Permasalahan Berdasarkan hal-hal tersebut di atas, maka makalah ini akan membahas tentang: (1) Konsep supervisi pengajaran; (2) Konsep pendidikan di Abad Pengetahuan; (3) Gambaran pembelajaran di Abad Pengetahuan; dan (4) Pengembangan profesionalisme guru melalui supervisi pengajaran.
Konsep pendidikan di Abad Pengetahuan Para ahli mengatakan bahwa abad 21 merupakan abad pengetahuan karena pengetahuan menjadi landasan utama segala aspek kehidupan. Menurut Naisbit (1995) ada 10 kecenderungan besar yang akan terjadi pada pendidikan di abad 21 yaitu: 1. 2. 3. 4. 5. 6. 7. 8. 9. 10.

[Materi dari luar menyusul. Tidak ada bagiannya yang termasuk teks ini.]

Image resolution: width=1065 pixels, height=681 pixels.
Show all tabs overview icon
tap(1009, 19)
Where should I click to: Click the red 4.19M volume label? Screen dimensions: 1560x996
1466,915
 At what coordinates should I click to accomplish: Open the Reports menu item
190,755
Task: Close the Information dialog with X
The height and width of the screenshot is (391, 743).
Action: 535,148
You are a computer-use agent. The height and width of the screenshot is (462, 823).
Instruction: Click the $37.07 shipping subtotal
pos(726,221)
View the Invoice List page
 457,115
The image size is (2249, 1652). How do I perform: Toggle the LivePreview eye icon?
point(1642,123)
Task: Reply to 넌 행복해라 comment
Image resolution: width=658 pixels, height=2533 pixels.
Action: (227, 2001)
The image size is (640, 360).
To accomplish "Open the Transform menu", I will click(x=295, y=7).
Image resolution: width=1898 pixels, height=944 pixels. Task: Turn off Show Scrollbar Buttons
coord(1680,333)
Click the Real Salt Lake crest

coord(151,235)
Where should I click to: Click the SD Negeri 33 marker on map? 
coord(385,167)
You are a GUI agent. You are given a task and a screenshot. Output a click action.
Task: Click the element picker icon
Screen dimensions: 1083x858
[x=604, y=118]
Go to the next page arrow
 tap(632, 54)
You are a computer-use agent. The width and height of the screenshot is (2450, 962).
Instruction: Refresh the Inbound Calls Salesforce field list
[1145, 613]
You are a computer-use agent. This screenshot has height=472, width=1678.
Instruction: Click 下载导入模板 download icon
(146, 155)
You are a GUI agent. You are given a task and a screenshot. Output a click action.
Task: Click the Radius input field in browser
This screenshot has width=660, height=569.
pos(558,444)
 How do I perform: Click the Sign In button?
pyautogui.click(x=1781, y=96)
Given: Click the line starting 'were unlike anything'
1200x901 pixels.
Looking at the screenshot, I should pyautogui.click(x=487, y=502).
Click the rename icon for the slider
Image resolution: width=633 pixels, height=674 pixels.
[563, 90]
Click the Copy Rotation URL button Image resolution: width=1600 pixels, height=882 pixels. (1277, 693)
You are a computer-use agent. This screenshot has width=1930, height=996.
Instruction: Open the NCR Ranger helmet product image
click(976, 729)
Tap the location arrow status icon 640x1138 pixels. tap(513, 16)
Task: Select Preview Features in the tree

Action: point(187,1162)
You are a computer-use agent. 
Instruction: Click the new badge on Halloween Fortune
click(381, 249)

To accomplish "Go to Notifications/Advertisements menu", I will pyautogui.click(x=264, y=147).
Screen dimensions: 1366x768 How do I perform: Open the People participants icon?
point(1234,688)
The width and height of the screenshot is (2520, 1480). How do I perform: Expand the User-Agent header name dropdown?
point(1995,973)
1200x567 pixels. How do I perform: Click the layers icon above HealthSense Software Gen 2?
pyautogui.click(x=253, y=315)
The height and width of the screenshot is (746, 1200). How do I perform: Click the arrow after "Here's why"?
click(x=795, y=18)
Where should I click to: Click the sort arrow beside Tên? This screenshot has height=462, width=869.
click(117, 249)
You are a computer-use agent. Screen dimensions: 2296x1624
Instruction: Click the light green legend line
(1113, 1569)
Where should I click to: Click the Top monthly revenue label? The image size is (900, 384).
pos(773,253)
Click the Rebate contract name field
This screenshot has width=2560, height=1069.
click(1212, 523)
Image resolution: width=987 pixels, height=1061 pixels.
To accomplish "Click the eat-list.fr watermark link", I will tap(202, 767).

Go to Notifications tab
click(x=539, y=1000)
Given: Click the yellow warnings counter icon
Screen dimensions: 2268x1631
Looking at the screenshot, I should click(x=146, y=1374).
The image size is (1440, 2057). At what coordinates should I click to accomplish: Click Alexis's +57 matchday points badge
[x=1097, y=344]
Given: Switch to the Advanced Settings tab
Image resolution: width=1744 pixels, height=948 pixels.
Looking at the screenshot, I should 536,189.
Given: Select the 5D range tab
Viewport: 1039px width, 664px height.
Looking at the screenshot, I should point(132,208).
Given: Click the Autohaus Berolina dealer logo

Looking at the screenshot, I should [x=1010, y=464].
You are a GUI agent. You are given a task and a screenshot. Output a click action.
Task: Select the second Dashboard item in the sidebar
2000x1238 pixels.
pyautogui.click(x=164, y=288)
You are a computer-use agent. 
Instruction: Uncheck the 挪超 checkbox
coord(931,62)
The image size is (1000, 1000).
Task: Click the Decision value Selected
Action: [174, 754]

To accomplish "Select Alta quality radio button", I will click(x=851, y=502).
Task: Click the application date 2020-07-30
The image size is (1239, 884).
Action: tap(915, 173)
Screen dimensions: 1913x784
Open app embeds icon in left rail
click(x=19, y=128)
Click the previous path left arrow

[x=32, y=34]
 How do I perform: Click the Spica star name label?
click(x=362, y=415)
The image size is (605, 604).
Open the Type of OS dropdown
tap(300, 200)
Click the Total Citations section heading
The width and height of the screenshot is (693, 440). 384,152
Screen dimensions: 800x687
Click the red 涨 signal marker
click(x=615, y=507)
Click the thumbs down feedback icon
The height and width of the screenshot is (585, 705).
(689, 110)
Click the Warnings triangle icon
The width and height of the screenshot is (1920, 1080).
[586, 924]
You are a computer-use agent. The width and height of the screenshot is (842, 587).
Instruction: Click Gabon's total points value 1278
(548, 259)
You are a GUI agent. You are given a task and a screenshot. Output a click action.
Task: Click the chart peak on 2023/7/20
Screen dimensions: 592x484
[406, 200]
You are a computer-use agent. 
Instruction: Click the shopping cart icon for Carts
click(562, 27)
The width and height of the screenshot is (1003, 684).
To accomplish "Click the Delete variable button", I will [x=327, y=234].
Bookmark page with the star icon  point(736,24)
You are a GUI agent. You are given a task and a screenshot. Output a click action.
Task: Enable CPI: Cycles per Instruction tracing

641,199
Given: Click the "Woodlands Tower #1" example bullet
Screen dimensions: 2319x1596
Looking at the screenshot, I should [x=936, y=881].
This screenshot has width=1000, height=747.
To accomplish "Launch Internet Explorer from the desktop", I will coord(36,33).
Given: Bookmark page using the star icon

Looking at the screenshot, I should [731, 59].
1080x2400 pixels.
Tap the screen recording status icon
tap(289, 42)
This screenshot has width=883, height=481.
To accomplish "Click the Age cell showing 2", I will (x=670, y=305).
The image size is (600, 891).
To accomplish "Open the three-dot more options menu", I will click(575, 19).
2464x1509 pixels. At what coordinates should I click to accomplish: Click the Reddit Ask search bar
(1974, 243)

Dari masyarakat industri ke masyarakat informasi. Dari teknologi yang dipaksakan ke teknologi tinggi. Dari ekonomi nasional ke ekonomi dunia. Dari perencanaan jangka pendek ke perencanaan jangka panjang. Dari sentralisasi ke desentralisasi. Dari bantuan institusional ke bantuan diri. Dari demokrasi perwakilan ke demokrasi partisipatoris. Dari hierarki-hierarki ke penjaringan. Dari utara ke selatan. Dari atau/atau ke pilihan majemuk.
Berbagai implikasi kecenderungan di atas berdampak terhadap dunia pendidikan yang meliputi aspek kurikulum, manajemen pendidikan, tenaga kependidikan, strategi dan metode pendidikan. Selanjutnya Naisbitt (1995) mengemukakan ada 8 kecenderungan besar di Asia yang ikut mempengaruhi dunia yaitu: 1. Dari negara bangsa ke jaringan. 2. Dari tuntutan ekspor ke tuntutan konsumen. 3. Dari pengaruh Barat ke cara Asia. 4. Dari kontrol pemerintah ke tuntutan pasar.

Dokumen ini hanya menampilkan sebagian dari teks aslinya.